Other than not being able to hug our daughters, the greatest loss I have felt during this time of self isolation is corporate worship. I miss the unity, the feeling of being part of something bigger, something shared.
I have to say it has caused a longing to be with the church like nothing and never before. Truly my soul aches to raise my voice, along with other redeemed sinners, to the
God who created me for this purpose … to worship him.
This ache reminds me of the story behind the worship song Heart of Worship. Matt Redman tells of his pastor’s concern for what worship had become … the style, the volume, the worship leader, the songs.

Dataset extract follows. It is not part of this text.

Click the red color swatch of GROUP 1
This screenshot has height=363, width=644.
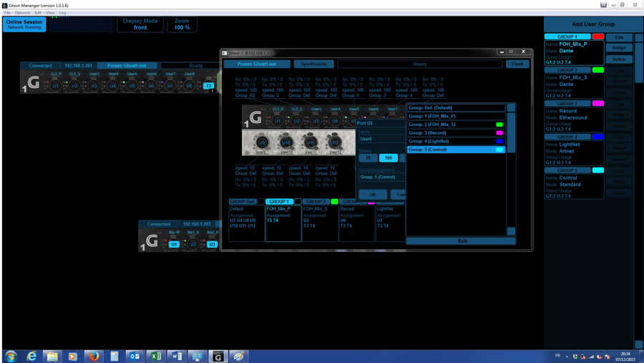coord(598,37)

“People were becoming consumers, instead of bringing an offering (to worship).” Matt Redman
The pastor introduced a worship service that was different … no sound system, no instruments, no plan … just come, with your Bible and whatever you can offer to God.
Out of that season in his church Redman wrote the lyrics to the Heart of Worship.

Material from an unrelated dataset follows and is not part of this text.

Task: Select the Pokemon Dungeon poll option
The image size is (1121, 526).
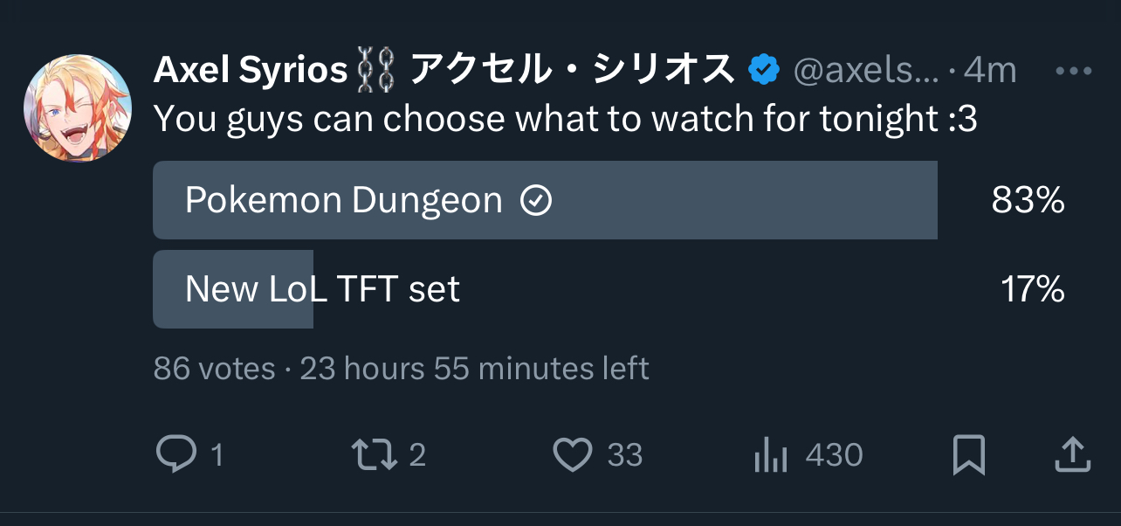Action: coord(344,201)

The other day I read a blog post that had me nodding in agreement with my own experiences of attempts to worship, corporately, from home, while attending the worship service online.
Carolyn Arends writes, in her post Virtual Realities :
“There are barriers to singing corporately over the internet. Maybe that tells us something important. … Right alongside the invitation to innovate (in a season of quarantine) is an invitation to ache – to let absence rekindle a holy fondness in our hearts for the things we’ve taken for granted.”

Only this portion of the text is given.